Requirements:
Copy out, word for word, the lines of the listing from the line containing "You are a GUI" through the last line of the listing, including both of those lines.

Entries from a dataset

------------------------------------------------------------

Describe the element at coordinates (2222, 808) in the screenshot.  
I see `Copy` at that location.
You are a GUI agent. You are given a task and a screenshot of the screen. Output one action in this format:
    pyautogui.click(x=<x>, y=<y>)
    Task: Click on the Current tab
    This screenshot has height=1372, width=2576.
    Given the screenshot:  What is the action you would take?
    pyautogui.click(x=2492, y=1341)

------------------------------------------------------------

Answer:
You are a GUI agent. You are given a task and a screenshot of the screen. Output one action in this format:
    pyautogui.click(x=<x>, y=<y>)
    Task: Click on the Current tab
    This screenshot has height=1372, width=2576.
    Given the screenshot:  What is the action you would take?
    pyautogui.click(x=2492, y=1341)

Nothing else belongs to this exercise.